Every Storyspace document ever published is readable today. Afternoon is fifteen years old. Victory Garden is a decade old. They're read all over the world.

Even if Eastgate hadn't just released bright and shiny new Storyspace 2, you could still read these titles with Storyspace 1. Storyspace 3.4 -- the unpublished 1987 beta, still runs fine. So does lots of antique software. You can download the 1987 outliner MORE 1.1c and run it on machines sold today. You can still run Lotus Agenda (1988). You can even still run neglected and forgotten hypertexts like my Election of 1912 (with Erin Sweeney). Flash is four years old; if you wrote a hypertext in Flash in 1998, it'll run just fine today. Old Director files work fine. HyperCard works fine. HTML will be readable for centuries, assuming there is anyone alive to read it.

Historians have often worked without archives. According to Anthony Grafton, the first historian to make real use of archives was Leopold van Ranke (1795-1886). From Thucydides to Samuel Eliot Morrison to Russell Meiggs to John Keegan, students of history have often worked in the absence of complete (or any) archives.

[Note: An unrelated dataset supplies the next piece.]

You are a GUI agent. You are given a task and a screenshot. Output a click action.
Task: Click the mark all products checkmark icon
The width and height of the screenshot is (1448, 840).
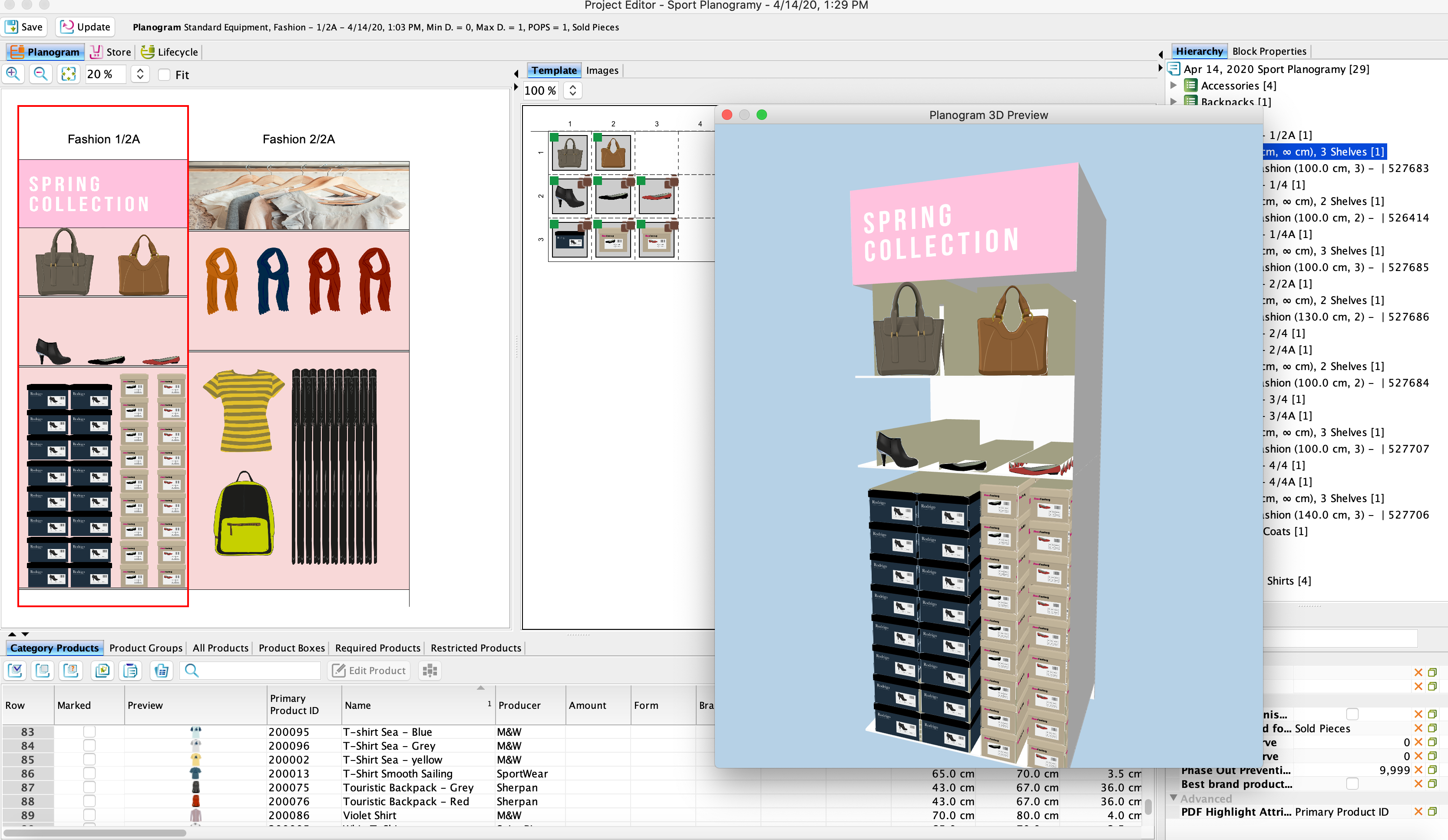coord(16,671)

Since works a decade old are not only "playable" but widely available, why does Hayles assert that works will "certainly" be unplayable after a decade? I understand the problem to which Hayles is calling attention here, and agree that it's worth study. Preservation is important, and initiatives like the Text Encoding Initiative can provide invaluable infrastucture, as can good library collections of electronic literature. But, the specific assertions Hayles makes here are unsupported and probably unsupportable. Surely an intelligent editor should have queried this? Surely someone at Iowa is familiar with the history of hypertext, and the history of History?